Incident Response Teams are, as the name indicates, responsive. Often they will try to provide whatever services their constituency asks for, or seems to need. However over time that can result in a mismatch between what the team offers and what its resources, capabilities and authority can actually deliver. That leads frustration, both among disappointed customers and among team members who know they are not delivering the best they could. And, as Vilius Benetis asked at the FIRST conference “do their eyes shine with passion?”.

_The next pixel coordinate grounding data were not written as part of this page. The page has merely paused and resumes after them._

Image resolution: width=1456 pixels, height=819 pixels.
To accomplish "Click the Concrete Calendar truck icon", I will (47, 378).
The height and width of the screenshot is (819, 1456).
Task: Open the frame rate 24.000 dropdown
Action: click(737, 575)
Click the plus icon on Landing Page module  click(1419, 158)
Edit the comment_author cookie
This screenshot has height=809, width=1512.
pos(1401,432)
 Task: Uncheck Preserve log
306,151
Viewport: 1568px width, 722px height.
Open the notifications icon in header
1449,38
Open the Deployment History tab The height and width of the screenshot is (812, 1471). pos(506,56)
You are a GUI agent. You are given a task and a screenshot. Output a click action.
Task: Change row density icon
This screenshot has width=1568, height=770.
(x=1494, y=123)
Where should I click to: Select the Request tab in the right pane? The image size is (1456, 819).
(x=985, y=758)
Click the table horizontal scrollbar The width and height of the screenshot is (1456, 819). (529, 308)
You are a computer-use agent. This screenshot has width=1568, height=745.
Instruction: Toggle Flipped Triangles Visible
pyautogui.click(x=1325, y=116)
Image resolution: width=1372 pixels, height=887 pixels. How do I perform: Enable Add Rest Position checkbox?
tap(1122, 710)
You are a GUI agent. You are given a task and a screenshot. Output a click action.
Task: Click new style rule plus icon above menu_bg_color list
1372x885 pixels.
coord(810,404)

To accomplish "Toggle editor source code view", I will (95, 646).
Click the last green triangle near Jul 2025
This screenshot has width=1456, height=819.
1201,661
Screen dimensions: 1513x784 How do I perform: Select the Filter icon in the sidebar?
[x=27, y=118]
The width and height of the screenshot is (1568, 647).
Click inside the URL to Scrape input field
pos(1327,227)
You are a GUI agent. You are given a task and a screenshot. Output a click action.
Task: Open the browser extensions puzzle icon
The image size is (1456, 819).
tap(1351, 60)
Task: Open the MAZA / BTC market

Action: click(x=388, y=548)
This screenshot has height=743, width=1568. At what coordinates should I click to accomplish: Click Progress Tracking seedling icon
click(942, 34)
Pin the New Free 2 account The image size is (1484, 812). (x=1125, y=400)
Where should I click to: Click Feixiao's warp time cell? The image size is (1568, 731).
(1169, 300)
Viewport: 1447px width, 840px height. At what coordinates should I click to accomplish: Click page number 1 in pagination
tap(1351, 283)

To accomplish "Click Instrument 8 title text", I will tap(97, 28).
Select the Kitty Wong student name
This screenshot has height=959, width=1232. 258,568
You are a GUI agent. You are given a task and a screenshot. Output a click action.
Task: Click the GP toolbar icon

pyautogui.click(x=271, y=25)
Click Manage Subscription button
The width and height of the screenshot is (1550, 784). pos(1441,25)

He was presenting (video) a report by ENISA that, although titled “How to set up CSIRT and SOC”, can also help existing teams move to a more consistent and satisfying state. Critically, this adds a feedback loop to the design/implement/operate sequence that many teams – more or less formally – adopt. An “improve” stage considers the results of “operate” and how “design” might be changed to deliver better outcomes for the team and its constituency. This might involve changes to the CSIRT’s mandate; the services it offers; its processes and workflows; skills and training; facilities; technologies, including automation; cooperation; information security management plan; or implementation requirements. Budgets and other resources may mean it’s only possible to deliver a subset of these ideas, but those selected should be developed into improvement initiatives and detailed design changes. If resources are limited, this might include reducing the range of services offered by the team, to improve the performance of those that are most important.
These feedback reviews should take place regularly, ideally annually: developing relevant metrics for CSIRT performance will ensure consistent reviews as well as guiding operational activities. The presentation identified several sources that can be used, including:
- SIM3 model: for assessing/benchmarking the current maturity of your CSIRT and the required future status
- CSIRT services framework: for discussions of key services relevant to the constituency
- (draft) CSIRT roles and competences: for discussions of what will be needed to deliver those services
The objective of this process is to improve satisfaction, both within the team and among its constituents. So communicating and celebrating improvement is an important part of that. Shiny-eyed customers may be too much to hope for, but at least we should be enthusing our team members.